Sunday, 26 January 2014

Some thoughts after today's final

After Friday's semifinal match, most people had already handed over the Norman Brookes Challenge Cup to Rafa Nadal. With reason. His supreme command against Roger Federer was astonishing and only an entrenched fool could not give some credit to the devastating, utterly unremitting Spanish bull that he is on these occasions. Federer may be a player way beyond his peak (and 32) but even his best would have had many issues in dealing with Nadal's form that night.

The final was a significant match, in hindsight. A win at the 2014 Australian Open would have brought Nadal at 14 Grand Slams, matching Pete Sampras1 but crucially also giving the Spaniard at least two wins at every Major in the circuit. The French Open would have been next and it would take a brave man, even now, to bet against him. It's not a wild assumption that most journalists would already have begun a long, winding account of the greatness of Nadal and the way he was surely on his way to becoming the undisputed greatest of all time much before the match began.

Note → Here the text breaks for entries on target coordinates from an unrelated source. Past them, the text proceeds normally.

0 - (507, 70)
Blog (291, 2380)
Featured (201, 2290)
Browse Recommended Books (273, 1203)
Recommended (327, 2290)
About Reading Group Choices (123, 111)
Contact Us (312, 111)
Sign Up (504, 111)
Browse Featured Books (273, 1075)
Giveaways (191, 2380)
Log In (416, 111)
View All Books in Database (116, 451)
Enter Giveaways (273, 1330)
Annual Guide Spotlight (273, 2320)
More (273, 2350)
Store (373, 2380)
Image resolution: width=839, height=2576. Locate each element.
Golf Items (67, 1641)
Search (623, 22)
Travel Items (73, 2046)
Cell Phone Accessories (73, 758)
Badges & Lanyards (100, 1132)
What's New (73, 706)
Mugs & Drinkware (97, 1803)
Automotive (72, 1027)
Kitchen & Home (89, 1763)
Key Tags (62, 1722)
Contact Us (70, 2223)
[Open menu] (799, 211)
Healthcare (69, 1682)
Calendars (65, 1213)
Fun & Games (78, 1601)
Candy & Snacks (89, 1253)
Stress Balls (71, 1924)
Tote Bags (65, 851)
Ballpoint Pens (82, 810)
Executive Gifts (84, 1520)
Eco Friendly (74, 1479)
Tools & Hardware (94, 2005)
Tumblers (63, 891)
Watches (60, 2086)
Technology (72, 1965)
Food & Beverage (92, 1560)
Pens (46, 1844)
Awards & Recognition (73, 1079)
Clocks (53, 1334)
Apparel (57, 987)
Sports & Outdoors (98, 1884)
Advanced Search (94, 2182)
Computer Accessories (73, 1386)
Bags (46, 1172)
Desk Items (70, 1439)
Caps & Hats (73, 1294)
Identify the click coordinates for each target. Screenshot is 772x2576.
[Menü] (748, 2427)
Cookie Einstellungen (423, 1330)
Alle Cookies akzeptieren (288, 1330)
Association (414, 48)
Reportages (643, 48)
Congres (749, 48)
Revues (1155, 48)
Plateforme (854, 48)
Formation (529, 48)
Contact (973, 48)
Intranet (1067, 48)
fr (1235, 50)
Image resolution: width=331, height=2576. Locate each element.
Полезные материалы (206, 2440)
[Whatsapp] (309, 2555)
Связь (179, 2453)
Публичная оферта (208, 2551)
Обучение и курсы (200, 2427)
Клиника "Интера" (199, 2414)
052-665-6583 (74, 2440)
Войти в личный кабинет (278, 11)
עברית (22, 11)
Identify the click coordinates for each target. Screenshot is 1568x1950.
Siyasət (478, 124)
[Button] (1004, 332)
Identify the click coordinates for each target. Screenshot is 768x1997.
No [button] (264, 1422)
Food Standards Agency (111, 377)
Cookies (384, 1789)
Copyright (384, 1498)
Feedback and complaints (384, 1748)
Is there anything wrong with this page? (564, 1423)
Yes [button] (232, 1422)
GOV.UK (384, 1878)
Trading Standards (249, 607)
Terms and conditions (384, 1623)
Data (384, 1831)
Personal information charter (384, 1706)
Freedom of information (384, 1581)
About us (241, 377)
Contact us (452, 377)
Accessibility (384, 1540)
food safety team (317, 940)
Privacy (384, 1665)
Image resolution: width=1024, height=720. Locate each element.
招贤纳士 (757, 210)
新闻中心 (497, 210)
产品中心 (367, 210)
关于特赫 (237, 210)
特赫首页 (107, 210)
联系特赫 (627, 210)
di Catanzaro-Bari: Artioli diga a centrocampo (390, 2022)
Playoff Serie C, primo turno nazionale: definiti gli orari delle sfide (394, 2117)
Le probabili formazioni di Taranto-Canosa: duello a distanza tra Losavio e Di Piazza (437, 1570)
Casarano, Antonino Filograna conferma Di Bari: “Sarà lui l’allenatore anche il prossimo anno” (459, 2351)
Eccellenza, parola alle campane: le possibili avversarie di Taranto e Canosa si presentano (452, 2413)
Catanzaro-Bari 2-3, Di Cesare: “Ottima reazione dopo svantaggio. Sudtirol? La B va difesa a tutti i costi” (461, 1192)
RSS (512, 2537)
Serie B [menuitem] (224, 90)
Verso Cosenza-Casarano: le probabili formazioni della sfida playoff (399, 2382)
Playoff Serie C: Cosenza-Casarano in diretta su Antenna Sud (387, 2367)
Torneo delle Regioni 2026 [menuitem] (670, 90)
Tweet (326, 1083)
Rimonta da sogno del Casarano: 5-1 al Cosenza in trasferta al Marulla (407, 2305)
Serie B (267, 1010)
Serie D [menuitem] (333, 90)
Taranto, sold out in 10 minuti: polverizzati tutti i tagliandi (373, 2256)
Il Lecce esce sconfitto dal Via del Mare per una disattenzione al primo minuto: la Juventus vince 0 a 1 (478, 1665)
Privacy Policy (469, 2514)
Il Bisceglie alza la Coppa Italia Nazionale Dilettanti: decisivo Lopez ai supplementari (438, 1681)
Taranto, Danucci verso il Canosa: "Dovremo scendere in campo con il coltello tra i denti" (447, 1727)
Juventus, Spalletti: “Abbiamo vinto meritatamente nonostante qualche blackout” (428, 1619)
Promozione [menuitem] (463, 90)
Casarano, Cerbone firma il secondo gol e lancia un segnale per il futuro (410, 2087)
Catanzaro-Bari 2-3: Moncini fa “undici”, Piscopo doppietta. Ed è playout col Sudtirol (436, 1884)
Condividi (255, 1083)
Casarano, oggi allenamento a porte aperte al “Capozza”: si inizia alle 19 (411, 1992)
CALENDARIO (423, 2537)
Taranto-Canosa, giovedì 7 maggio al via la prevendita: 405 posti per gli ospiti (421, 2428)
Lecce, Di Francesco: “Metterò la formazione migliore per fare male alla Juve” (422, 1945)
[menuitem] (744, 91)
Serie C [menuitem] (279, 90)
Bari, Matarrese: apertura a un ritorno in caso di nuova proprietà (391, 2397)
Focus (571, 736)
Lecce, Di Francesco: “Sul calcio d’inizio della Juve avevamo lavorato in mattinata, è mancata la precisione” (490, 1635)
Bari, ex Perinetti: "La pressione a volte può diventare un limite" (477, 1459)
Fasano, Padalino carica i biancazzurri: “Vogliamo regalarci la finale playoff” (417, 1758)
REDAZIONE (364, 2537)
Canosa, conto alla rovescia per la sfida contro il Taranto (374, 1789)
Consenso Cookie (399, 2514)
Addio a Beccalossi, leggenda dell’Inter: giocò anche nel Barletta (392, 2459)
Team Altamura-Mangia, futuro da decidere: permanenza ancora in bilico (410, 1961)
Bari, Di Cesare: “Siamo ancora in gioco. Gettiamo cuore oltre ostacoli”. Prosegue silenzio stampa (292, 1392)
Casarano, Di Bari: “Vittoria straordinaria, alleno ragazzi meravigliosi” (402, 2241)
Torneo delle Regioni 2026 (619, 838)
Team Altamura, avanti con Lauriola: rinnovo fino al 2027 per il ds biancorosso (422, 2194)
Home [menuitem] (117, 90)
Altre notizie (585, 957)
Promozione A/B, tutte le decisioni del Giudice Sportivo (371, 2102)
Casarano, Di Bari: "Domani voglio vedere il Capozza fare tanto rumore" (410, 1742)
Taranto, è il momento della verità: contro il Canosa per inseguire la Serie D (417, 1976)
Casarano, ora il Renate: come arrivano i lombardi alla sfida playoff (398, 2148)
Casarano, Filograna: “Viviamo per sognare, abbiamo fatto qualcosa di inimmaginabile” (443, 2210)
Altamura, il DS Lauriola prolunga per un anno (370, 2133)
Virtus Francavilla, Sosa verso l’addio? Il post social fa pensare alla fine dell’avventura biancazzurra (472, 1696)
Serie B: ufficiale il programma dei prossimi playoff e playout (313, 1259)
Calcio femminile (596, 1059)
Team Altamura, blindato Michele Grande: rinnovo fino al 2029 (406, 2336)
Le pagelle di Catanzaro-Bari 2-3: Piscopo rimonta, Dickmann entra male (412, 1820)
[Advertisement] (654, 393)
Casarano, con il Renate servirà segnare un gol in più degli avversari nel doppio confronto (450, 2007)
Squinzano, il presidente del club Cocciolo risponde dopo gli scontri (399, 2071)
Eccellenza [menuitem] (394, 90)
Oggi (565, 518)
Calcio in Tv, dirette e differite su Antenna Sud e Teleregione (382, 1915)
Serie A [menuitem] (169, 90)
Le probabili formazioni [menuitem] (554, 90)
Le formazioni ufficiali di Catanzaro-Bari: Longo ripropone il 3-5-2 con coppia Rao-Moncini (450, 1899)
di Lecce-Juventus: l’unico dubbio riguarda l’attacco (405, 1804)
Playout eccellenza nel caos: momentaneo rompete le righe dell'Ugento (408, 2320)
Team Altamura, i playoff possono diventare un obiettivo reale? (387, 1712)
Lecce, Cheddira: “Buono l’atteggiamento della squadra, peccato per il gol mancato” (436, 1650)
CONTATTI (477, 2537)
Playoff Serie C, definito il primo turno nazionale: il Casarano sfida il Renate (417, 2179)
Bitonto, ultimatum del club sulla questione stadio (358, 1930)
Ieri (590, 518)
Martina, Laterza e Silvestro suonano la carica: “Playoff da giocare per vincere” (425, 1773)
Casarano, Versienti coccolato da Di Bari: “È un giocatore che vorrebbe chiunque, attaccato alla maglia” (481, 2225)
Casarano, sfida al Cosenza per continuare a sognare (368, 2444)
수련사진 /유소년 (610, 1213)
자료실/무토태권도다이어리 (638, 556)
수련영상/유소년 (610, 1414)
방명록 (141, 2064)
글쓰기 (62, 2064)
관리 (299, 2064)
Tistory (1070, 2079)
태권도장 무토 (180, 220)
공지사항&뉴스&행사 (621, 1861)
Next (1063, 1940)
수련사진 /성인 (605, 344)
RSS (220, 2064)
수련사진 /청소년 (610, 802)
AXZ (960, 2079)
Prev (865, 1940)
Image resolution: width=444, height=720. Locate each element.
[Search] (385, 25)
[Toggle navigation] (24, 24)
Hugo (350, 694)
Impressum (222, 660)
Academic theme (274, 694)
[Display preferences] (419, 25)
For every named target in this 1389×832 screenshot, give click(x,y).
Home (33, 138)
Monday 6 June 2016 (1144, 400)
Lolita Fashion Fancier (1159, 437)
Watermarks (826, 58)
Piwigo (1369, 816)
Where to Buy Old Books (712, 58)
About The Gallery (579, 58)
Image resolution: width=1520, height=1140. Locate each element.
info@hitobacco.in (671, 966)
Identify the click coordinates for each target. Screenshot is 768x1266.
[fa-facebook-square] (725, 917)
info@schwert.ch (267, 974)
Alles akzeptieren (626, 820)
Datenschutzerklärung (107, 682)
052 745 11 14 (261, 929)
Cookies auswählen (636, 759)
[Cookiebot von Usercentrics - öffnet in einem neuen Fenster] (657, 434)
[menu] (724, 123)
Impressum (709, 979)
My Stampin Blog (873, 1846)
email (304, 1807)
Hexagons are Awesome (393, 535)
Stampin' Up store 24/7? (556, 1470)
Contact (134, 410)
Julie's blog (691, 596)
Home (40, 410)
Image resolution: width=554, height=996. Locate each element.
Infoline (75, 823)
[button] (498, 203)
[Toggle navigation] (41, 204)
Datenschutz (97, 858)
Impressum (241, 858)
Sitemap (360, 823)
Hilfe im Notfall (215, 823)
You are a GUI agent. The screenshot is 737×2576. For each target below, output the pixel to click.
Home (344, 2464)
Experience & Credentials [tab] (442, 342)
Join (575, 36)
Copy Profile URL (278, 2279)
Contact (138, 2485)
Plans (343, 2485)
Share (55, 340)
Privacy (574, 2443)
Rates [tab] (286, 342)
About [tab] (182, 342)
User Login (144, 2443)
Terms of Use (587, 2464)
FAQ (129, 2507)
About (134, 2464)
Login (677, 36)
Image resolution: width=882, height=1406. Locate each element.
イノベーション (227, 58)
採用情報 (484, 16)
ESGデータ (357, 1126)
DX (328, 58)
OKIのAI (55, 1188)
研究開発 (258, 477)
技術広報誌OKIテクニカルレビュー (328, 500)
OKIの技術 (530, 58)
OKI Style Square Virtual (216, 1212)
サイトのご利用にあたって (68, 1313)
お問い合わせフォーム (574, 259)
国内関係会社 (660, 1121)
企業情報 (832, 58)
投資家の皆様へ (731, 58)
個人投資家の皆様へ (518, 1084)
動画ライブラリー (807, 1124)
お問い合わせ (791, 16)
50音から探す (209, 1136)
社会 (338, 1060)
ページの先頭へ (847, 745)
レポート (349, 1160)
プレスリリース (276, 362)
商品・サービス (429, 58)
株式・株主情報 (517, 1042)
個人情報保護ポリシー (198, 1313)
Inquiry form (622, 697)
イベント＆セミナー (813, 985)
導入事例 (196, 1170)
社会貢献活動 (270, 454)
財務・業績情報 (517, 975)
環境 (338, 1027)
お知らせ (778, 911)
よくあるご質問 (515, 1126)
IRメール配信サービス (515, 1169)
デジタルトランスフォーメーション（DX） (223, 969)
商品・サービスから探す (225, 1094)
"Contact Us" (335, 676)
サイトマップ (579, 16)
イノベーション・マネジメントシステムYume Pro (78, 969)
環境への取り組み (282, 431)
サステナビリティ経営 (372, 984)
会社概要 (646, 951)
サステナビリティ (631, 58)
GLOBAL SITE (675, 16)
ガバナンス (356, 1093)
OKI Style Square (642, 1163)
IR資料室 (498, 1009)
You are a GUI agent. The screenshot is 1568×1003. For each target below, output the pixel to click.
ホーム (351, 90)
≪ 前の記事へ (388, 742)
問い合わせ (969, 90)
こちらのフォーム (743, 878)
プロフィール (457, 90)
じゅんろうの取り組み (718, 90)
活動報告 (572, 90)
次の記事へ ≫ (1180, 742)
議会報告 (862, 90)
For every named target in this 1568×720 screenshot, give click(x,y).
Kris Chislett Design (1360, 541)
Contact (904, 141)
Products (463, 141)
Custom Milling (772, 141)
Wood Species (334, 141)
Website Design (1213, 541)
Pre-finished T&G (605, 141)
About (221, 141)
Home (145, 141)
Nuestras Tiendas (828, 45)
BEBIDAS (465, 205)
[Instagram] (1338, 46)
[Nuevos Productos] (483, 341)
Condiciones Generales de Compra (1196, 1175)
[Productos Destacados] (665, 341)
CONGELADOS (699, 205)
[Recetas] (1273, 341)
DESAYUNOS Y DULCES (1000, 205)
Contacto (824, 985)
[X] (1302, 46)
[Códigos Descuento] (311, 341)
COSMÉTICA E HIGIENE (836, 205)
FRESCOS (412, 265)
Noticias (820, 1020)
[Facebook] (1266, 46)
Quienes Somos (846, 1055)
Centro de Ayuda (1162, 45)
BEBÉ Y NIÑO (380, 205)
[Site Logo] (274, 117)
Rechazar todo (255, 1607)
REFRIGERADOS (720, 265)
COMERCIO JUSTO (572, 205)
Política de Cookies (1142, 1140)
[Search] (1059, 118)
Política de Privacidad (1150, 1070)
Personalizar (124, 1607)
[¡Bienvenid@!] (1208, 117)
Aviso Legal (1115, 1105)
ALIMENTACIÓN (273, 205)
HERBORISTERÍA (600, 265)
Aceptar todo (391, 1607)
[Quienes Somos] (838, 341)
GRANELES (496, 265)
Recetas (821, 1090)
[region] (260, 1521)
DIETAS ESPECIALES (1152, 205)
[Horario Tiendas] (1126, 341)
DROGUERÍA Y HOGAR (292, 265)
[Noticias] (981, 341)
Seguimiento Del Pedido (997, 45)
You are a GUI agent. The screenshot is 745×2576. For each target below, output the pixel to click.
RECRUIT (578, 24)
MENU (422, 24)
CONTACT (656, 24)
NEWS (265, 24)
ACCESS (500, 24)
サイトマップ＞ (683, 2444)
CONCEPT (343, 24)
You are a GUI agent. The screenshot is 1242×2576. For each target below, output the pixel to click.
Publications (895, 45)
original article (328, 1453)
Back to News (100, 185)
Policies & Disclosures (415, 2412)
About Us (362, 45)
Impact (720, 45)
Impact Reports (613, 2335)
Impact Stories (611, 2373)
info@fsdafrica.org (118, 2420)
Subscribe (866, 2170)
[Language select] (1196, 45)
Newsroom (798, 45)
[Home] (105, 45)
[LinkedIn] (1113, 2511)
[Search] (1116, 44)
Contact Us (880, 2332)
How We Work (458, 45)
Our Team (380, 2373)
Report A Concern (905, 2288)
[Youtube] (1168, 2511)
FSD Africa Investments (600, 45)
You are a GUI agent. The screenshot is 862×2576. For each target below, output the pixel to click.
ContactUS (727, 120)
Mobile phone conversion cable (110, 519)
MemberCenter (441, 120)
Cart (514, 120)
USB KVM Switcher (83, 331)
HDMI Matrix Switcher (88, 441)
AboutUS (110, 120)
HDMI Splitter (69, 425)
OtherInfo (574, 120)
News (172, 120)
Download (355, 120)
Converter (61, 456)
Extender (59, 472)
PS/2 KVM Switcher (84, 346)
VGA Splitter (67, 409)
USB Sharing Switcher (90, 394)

Except none of this materialized.

Stanislas Wawrinka played the match of his life. For one hour or so, he was bludgeoning balls and had completely outplayed and outmatched Nadal. The back injury, when it came, was a factor only later. Wawrinka earned the title. Improbably he becomes the first man in over twenty years to beat the top two seeds en route to winning the Australian Open. And lest we forget, today he beat a man against whom he had never won a single set in all their previous 12 meetings.

You would still tip Nadal to win many more Majors. But the match brings many more facts into perspective. To remain injury free is just as important as playing on an incredibly high level. As much as we may generate sympathy for Rafa, his constant inability to remain fit will become as important a factor as anything else when the final verdict on him is given. Injuries cannot be slotted in the category of mere bad luck - they are as much the responsibility of a tennis player as his/her backhand. The way Nadal plays is nothing short of astounding and it's true there are very few people who can beat him when he plays his best (the only exception must be handed over to Djokovic who beat Nadal very convincingly in his magical 2011 season which stretched next year to a very close 2012 French Open semi-final between the two).

The question in my mind really goes like this: How much longer will Rafa play his attritional gruelling brand of tennis? And how much more will his body take before we see his decline?

The decline will come. Of that we can be sure. Rafa Nadal is soon to be 28 years of age. He has two years by my guess to win his Slams. His body will crumble before his game does.

If I'm wrong, then I'll have no qualms about calling him the GOAT.

1: I think's that's why he was called to present the trophy tonight in anticipation of Nadal's feat. This is exactly what happened when Federer won his 14th in the 2009 Wimbledon.